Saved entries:
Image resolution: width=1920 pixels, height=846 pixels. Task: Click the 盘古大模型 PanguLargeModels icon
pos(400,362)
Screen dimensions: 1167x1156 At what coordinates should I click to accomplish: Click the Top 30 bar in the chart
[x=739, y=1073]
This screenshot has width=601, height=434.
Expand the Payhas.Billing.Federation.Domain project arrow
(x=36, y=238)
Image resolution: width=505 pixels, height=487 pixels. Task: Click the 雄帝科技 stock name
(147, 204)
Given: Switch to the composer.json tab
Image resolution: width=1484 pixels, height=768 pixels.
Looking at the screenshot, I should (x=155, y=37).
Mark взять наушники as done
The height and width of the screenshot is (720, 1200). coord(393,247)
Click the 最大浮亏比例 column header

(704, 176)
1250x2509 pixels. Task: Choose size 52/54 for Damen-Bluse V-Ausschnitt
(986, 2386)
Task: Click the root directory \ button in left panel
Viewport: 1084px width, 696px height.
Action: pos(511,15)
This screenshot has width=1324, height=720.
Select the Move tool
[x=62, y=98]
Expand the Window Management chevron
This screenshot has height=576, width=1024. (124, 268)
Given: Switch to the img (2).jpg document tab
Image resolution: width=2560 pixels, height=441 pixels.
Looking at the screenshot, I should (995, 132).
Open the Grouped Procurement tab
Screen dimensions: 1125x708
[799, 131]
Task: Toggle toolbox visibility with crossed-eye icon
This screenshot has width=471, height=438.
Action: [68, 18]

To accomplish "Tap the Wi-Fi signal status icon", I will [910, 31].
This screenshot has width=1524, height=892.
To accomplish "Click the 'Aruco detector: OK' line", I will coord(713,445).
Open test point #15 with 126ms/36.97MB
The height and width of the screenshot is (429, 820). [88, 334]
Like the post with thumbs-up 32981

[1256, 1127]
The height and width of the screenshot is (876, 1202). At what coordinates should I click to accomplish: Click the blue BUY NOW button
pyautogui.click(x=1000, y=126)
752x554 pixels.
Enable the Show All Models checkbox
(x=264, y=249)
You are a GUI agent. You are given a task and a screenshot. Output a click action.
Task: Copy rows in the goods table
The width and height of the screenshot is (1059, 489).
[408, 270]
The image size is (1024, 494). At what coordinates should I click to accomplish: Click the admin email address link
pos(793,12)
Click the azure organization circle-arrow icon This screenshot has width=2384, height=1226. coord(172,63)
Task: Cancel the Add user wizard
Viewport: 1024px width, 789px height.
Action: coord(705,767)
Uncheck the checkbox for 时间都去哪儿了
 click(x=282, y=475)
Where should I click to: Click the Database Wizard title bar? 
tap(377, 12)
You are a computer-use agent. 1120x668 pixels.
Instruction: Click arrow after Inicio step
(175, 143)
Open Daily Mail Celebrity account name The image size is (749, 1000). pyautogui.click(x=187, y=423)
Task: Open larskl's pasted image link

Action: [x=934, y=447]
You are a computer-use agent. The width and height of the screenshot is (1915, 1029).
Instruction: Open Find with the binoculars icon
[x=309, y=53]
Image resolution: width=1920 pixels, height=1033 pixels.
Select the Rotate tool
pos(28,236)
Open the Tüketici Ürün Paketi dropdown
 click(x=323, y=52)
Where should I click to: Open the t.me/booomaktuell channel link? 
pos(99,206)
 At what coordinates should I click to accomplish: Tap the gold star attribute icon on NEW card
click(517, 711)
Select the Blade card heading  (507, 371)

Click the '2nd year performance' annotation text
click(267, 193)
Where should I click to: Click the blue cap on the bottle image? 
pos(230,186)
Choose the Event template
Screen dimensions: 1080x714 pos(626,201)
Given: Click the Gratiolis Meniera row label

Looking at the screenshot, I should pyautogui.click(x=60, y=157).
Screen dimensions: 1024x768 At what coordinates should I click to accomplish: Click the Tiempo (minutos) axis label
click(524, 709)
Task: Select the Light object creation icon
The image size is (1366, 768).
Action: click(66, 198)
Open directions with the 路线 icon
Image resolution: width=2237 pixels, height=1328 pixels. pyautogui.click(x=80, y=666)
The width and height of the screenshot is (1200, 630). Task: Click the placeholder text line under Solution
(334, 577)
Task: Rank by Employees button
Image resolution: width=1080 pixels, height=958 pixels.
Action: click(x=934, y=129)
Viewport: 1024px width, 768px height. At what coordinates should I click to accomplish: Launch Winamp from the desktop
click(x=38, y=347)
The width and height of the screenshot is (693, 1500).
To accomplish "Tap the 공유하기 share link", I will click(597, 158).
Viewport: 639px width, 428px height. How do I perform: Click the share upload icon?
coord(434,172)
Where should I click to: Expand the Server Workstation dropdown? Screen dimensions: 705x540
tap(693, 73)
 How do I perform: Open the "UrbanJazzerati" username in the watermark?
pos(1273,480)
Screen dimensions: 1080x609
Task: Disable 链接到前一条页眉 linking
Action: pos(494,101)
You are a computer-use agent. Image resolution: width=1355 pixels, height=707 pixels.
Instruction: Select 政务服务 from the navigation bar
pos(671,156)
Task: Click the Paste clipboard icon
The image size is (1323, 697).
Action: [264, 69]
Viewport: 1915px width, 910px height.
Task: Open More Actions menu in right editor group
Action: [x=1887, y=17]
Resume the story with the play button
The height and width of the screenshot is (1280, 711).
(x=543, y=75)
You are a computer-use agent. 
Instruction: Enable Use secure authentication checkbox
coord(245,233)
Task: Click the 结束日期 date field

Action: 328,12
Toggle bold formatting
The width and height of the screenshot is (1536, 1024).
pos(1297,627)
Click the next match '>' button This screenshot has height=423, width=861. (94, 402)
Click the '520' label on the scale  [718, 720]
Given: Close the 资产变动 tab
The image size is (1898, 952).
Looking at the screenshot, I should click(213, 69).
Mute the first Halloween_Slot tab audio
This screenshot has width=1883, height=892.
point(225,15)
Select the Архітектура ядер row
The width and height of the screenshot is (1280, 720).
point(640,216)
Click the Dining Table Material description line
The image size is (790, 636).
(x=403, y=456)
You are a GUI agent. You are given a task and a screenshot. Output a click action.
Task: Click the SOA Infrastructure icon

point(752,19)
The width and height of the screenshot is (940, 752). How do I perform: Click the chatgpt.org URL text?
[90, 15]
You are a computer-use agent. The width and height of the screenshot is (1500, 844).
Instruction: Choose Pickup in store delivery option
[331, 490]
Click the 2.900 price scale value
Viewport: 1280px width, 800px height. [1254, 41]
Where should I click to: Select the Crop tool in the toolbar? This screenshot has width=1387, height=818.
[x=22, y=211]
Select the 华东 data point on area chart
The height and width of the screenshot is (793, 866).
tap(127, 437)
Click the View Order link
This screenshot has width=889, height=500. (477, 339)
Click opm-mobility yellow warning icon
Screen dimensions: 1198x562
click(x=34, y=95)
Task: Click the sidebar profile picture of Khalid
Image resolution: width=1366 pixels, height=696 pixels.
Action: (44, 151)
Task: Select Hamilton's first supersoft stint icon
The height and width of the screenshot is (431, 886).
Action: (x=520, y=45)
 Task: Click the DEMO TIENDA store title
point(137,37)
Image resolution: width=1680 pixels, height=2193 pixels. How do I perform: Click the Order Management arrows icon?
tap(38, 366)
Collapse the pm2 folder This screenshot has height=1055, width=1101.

Instructions for the task: Write the entries again, exactly as they stand.

Exercise output:
Image resolution: width=1920 pixels, height=846 pixels. Task: Click the 盘古大模型 PanguLargeModels icon
pos(400,362)
Screen dimensions: 1167x1156 At what coordinates should I click to accomplish: Click the Top 30 bar in the chart
[x=739, y=1073]
This screenshot has width=601, height=434.
Expand the Payhas.Billing.Federation.Domain project arrow
(x=36, y=238)
Image resolution: width=505 pixels, height=487 pixels. Task: Click the 雄帝科技 stock name
(147, 204)
Given: Switch to the composer.json tab
Image resolution: width=1484 pixels, height=768 pixels.
Looking at the screenshot, I should (x=155, y=37).
Mark взять наушники as done
The height and width of the screenshot is (720, 1200). coord(393,247)
Click the 最大浮亏比例 column header

(704, 176)
1250x2509 pixels. Task: Choose size 52/54 for Damen-Bluse V-Ausschnitt
(986, 2386)
Task: Click the root directory \ button in left panel
Viewport: 1084px width, 696px height.
Action: pos(511,15)
This screenshot has width=1324, height=720.
Select the Move tool
[x=62, y=98]
Expand the Window Management chevron
This screenshot has height=576, width=1024. (124, 268)
Given: Switch to the img (2).jpg document tab
Image resolution: width=2560 pixels, height=441 pixels.
Looking at the screenshot, I should (995, 132).
Open the Grouped Procurement tab
Screen dimensions: 1125x708
[799, 131]
Task: Toggle toolbox visibility with crossed-eye icon
This screenshot has width=471, height=438.
Action: [68, 18]

To accomplish "Tap the Wi-Fi signal status icon", I will [910, 31].
This screenshot has width=1524, height=892.
To accomplish "Click the 'Aruco detector: OK' line", I will coord(713,445).
Open test point #15 with 126ms/36.97MB
The height and width of the screenshot is (429, 820). [88, 334]
Like the post with thumbs-up 32981

[1256, 1127]
The height and width of the screenshot is (876, 1202). At what coordinates should I click to accomplish: Click the blue BUY NOW button
pyautogui.click(x=1000, y=126)
752x554 pixels.
Enable the Show All Models checkbox
(x=264, y=249)
You are a GUI agent. You are given a task and a screenshot. Output a click action.
Task: Copy rows in the goods table
The width and height of the screenshot is (1059, 489).
[408, 270]
The image size is (1024, 494). At what coordinates should I click to accomplish: Click the admin email address link
pos(793,12)
Click the azure organization circle-arrow icon This screenshot has width=2384, height=1226. coord(172,63)
Task: Cancel the Add user wizard
Viewport: 1024px width, 789px height.
Action: coord(705,767)
Uncheck the checkbox for 时间都去哪儿了
 click(x=282, y=475)
Where should I click to: Click the Database Wizard title bar? 
tap(377, 12)
You are a computer-use agent. 1120x668 pixels.
Instruction: Click arrow after Inicio step
(175, 143)
Open Daily Mail Celebrity account name The image size is (749, 1000). pyautogui.click(x=187, y=423)
Task: Open larskl's pasted image link

Action: [x=934, y=447]
You are a computer-use agent. The width and height of the screenshot is (1915, 1029).
Instruction: Open Find with the binoculars icon
[x=309, y=53]
Image resolution: width=1920 pixels, height=1033 pixels.
Select the Rotate tool
pos(28,236)
Open the Tüketici Ürün Paketi dropdown
 click(x=323, y=52)
Where should I click to: Open the t.me/booomaktuell channel link? 
pos(99,206)
 At what coordinates should I click to accomplish: Tap the gold star attribute icon on NEW card
click(517, 711)
Select the Blade card heading  (507, 371)

Click the '2nd year performance' annotation text
click(267, 193)
Where should I click to: Click the blue cap on the bottle image? 
pos(230,186)
Choose the Event template
Screen dimensions: 1080x714 pos(626,201)
Given: Click the Gratiolis Meniera row label

Looking at the screenshot, I should pyautogui.click(x=60, y=157).
Screen dimensions: 1024x768 At what coordinates should I click to accomplish: Click the Tiempo (minutos) axis label
click(524, 709)
Task: Select the Light object creation icon
The image size is (1366, 768).
Action: click(66, 198)
Open directions with the 路线 icon
Image resolution: width=2237 pixels, height=1328 pixels. pyautogui.click(x=80, y=666)
The width and height of the screenshot is (1200, 630). Task: Click the placeholder text line under Solution
(334, 577)
Task: Rank by Employees button
Image resolution: width=1080 pixels, height=958 pixels.
Action: click(x=934, y=129)
Viewport: 1024px width, 768px height. At what coordinates should I click to accomplish: Launch Winamp from the desktop
click(x=38, y=347)
The width and height of the screenshot is (693, 1500).
To accomplish "Tap the 공유하기 share link", I will click(597, 158).
Viewport: 639px width, 428px height. How do I perform: Click the share upload icon?
coord(434,172)
Where should I click to: Expand the Server Workstation dropdown? Screen dimensions: 705x540
tap(693, 73)
 How do I perform: Open the "UrbanJazzerati" username in the watermark?
pos(1273,480)
Screen dimensions: 1080x609
Task: Disable 链接到前一条页眉 linking
Action: pos(494,101)
You are a computer-use agent. Image resolution: width=1355 pixels, height=707 pixels.
Instruction: Select 政务服务 from the navigation bar
pos(671,156)
Task: Click the Paste clipboard icon
The image size is (1323, 697).
Action: [264, 69]
Viewport: 1915px width, 910px height.
Task: Open More Actions menu in right editor group
Action: [x=1887, y=17]
Resume the story with the play button
The height and width of the screenshot is (1280, 711).
(x=543, y=75)
You are a computer-use agent. 
Instruction: Enable Use secure authentication checkbox
coord(245,233)
Task: Click the 结束日期 date field

Action: 328,12
Toggle bold formatting
The width and height of the screenshot is (1536, 1024).
pos(1297,627)
Click the next match '>' button This screenshot has height=423, width=861. (94, 402)
Click the '520' label on the scale  [718, 720]
Given: Close the 资产变动 tab
The image size is (1898, 952).
Looking at the screenshot, I should click(213, 69).
Mute the first Halloween_Slot tab audio
This screenshot has width=1883, height=892.
point(225,15)
Select the Архітектура ядер row
The width and height of the screenshot is (1280, 720).
point(640,216)
Click the Dining Table Material description line
The image size is (790, 636).
(x=403, y=456)
You are a GUI agent. You are given a task and a screenshot. Output a click action.
Task: Click the SOA Infrastructure icon

point(752,19)
The width and height of the screenshot is (940, 752). How do I perform: Click the chatgpt.org URL text?
[90, 15]
You are a computer-use agent. The width and height of the screenshot is (1500, 844).
Instruction: Choose Pickup in store delivery option
[331, 490]
Click the 2.900 price scale value
Viewport: 1280px width, 800px height. [1254, 41]
Where should I click to: Select the Crop tool in the toolbar? This screenshot has width=1387, height=818.
[x=22, y=211]
Select the 华东 data point on area chart
The height and width of the screenshot is (793, 866).
tap(127, 437)
Click the View Order link
This screenshot has width=889, height=500. (477, 339)
Click opm-mobility yellow warning icon
Screen dimensions: 1198x562
click(x=34, y=95)
Task: Click the sidebar profile picture of Khalid
Image resolution: width=1366 pixels, height=696 pixels.
Action: (44, 151)
Task: Select Hamilton's first supersoft stint icon
The height and width of the screenshot is (431, 886).
Action: (x=520, y=45)
 Task: Click the DEMO TIENDA store title
point(137,37)
Image resolution: width=1680 pixels, height=2193 pixels. How do I perform: Click the Order Management arrows icon?
tap(38, 366)
Collapse the pm2 folder This screenshot has height=1055, width=1101.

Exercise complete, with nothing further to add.